- Supplied data:
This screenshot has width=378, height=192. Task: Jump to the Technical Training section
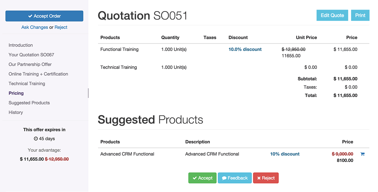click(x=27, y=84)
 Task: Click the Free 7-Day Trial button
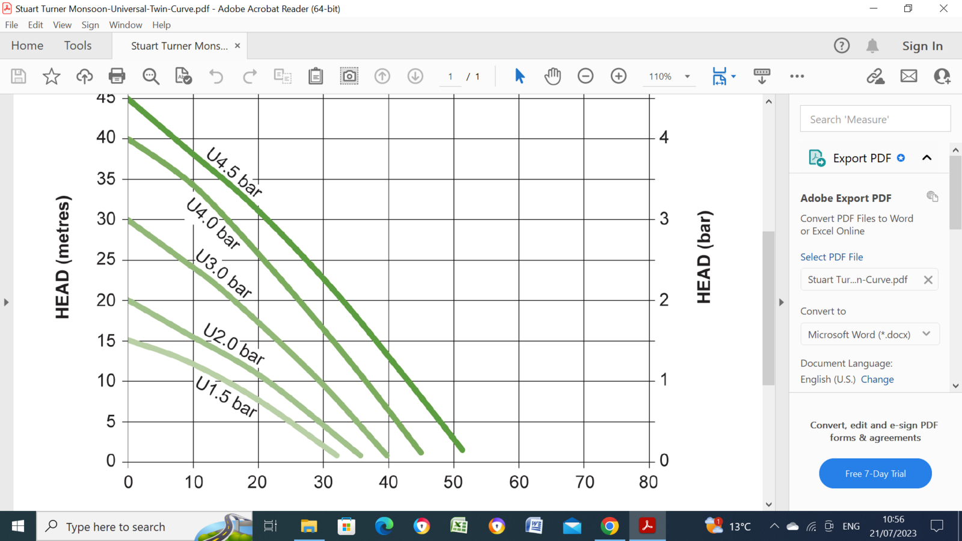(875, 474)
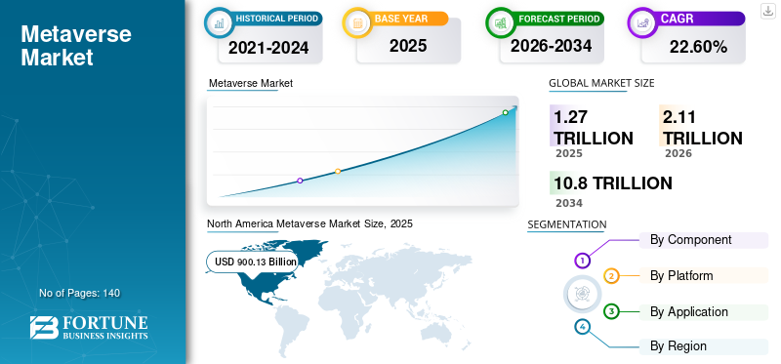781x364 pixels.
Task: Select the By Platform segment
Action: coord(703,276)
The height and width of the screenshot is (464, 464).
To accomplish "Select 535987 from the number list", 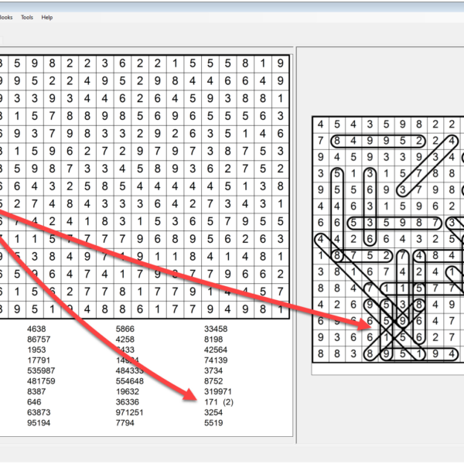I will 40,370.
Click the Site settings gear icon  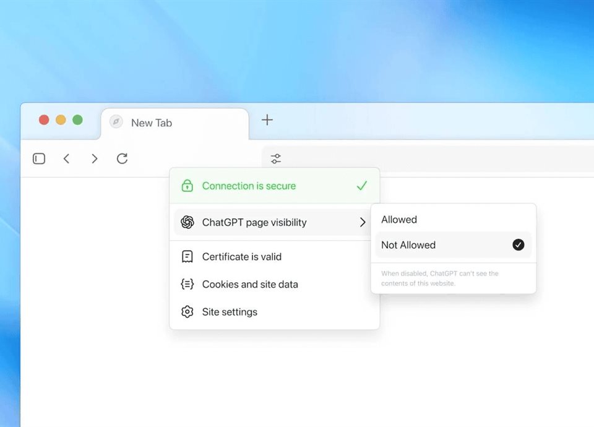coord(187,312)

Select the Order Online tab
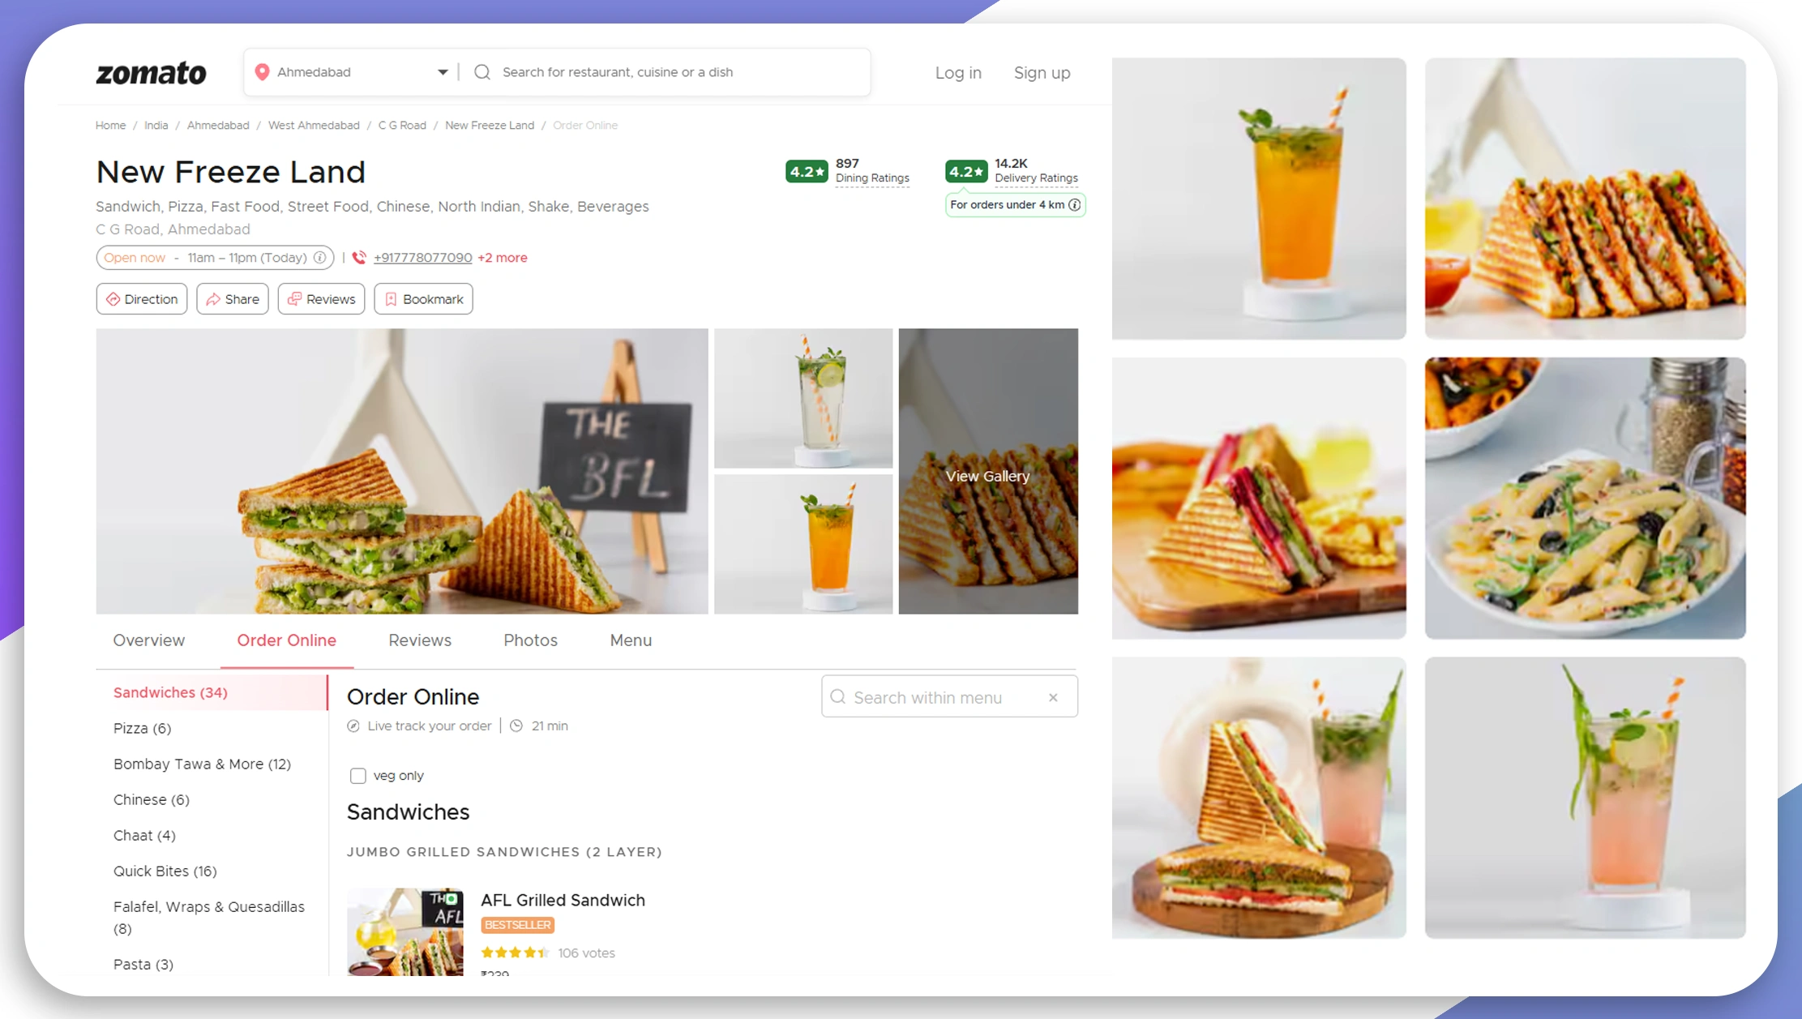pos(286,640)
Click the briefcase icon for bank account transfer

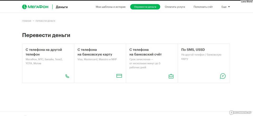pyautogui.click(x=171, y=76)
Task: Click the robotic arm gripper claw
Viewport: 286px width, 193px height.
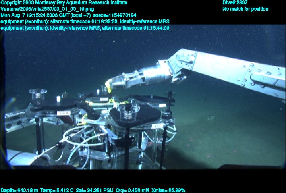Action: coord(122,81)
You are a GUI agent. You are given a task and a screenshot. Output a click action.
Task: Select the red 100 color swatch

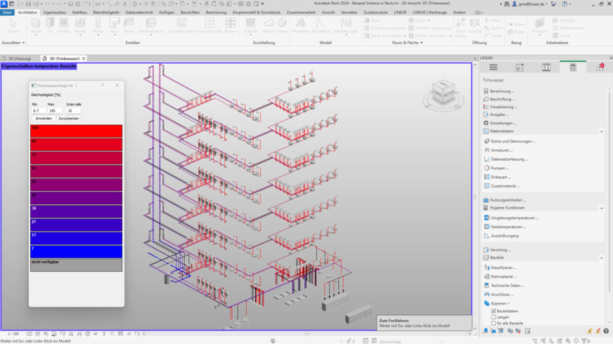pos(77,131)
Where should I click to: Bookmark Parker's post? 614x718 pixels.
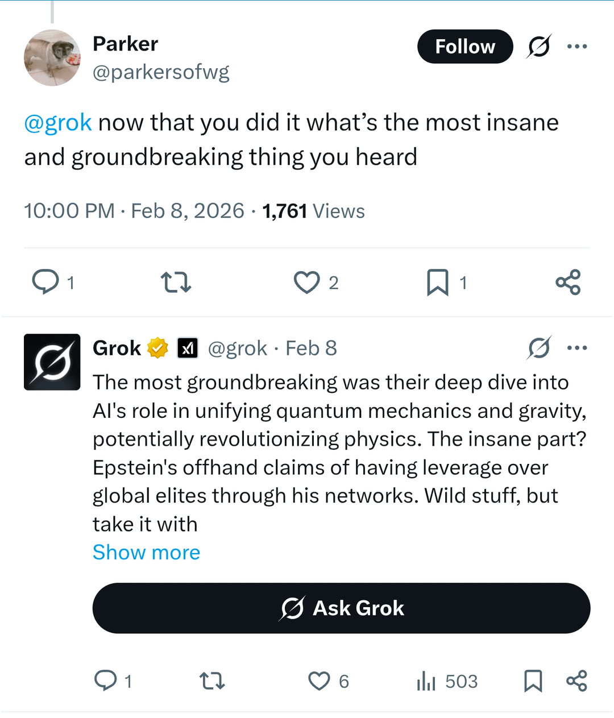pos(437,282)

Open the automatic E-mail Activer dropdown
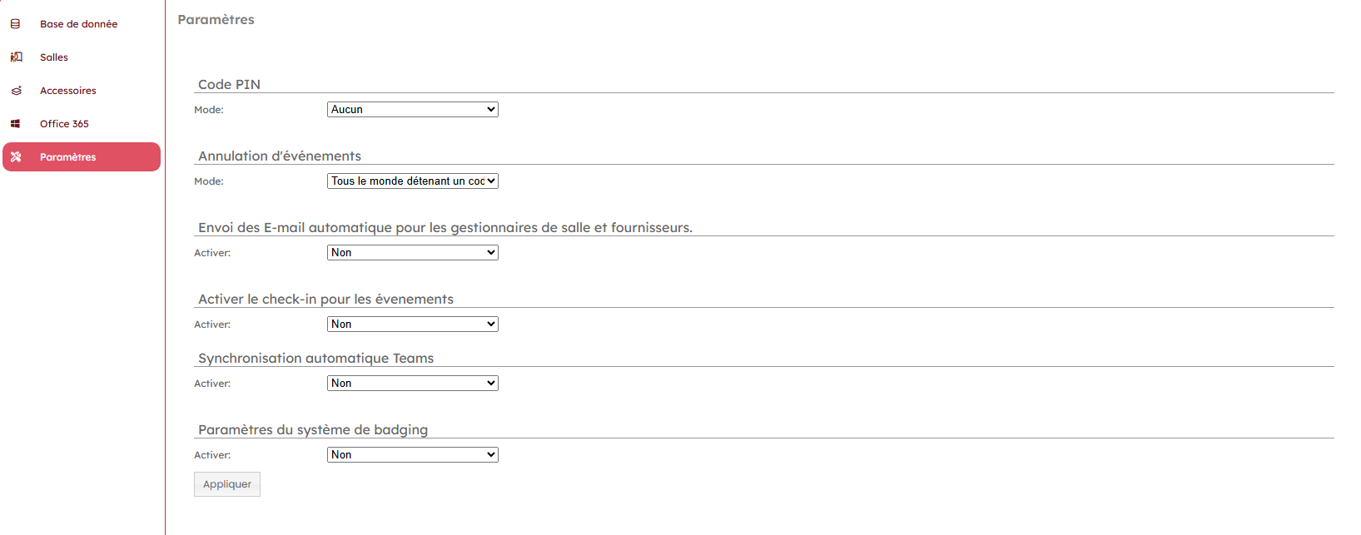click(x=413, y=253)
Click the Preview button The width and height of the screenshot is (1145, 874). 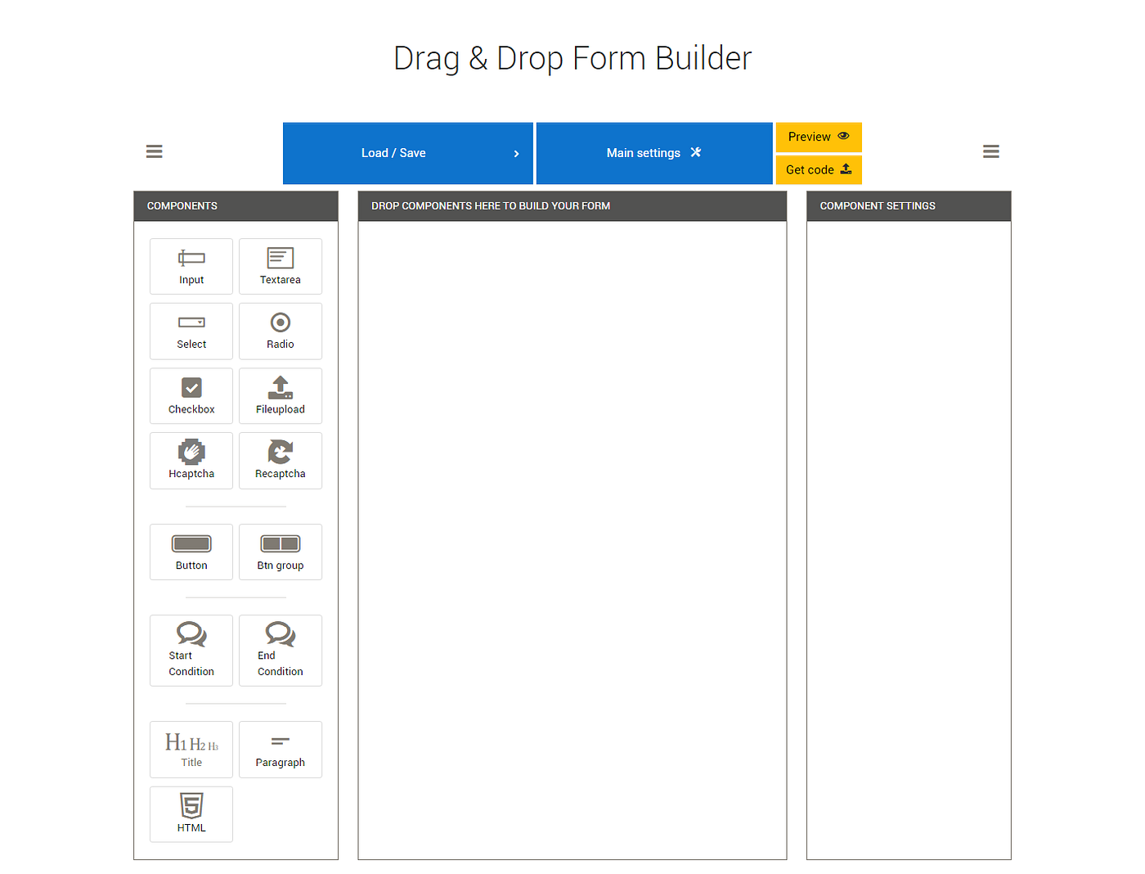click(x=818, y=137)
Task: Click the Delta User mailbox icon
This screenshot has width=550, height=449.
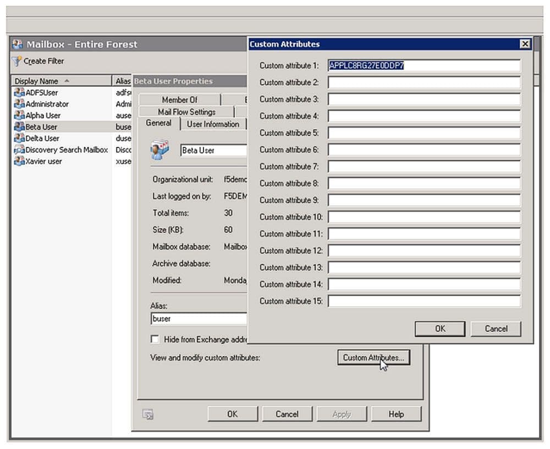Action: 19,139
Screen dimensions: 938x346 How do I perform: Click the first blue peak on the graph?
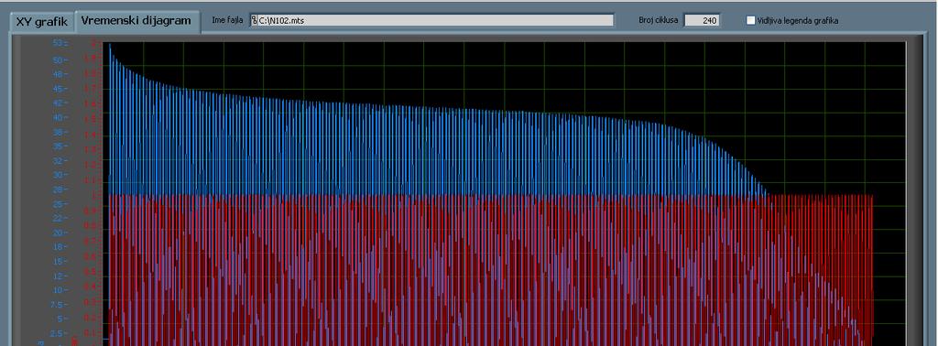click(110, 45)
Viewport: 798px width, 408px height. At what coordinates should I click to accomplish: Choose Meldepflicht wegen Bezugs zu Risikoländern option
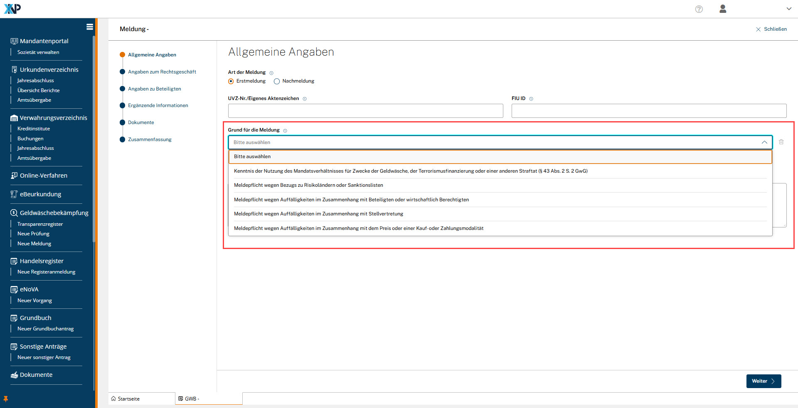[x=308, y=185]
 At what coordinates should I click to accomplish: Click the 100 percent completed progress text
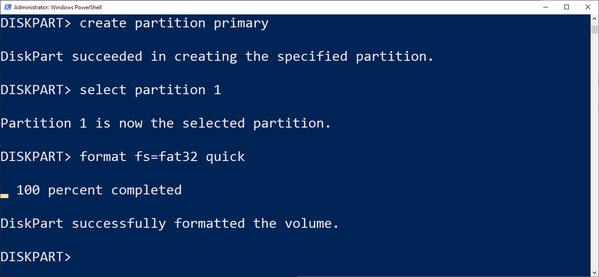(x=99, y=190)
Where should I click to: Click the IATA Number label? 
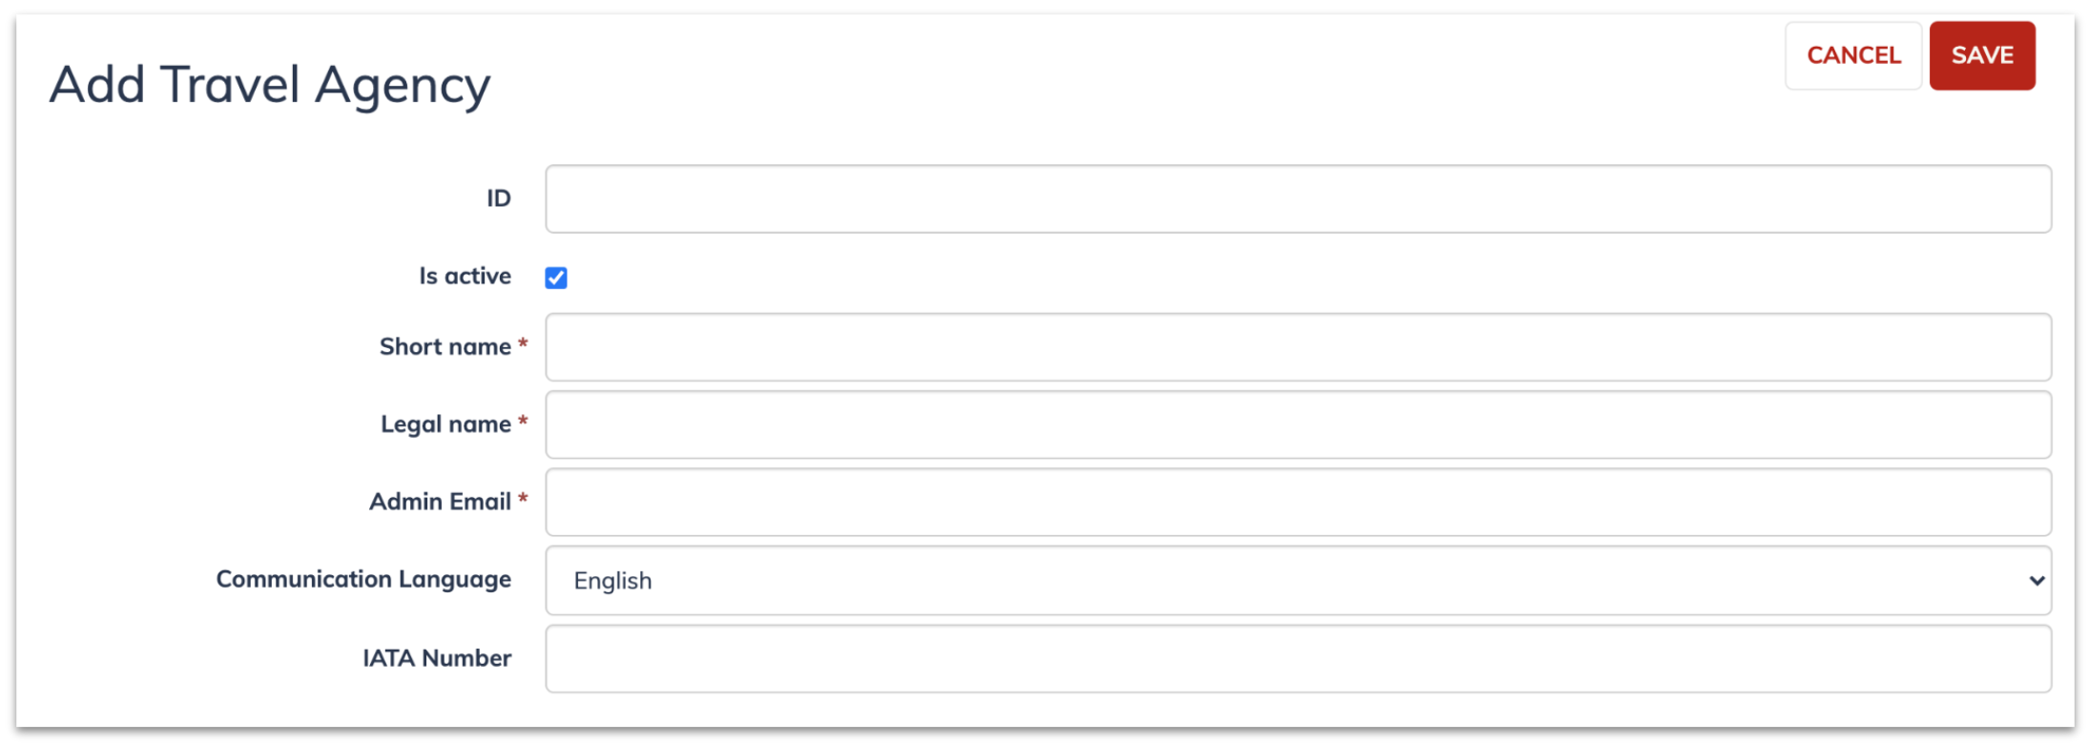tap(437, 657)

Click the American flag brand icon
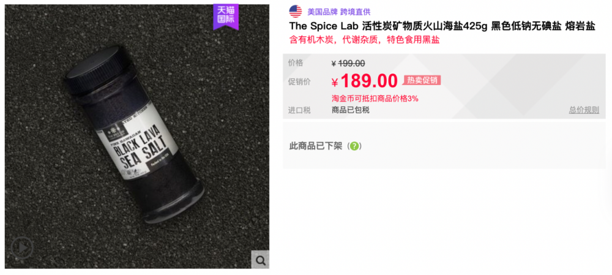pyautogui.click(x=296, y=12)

- Task details:
Only the lines from the line with "Viewport: 798px width, 408px" through the end of the records belong in your copy. Repeat them exactly, without pictures.

- Expected answer:
Viewport: 798px width, 408px height. At what coordinates should I click to accomplish: Choose Meldepflicht wegen Bezugs zu Risikoländern option
[x=308, y=185]
 At what coordinates should I click to accomplish: Click the 100 percent completed progress text
(x=99, y=190)
Where should I click to: Click the IATA Number label? 
tap(437, 657)

Click the American flag brand icon
pyautogui.click(x=296, y=12)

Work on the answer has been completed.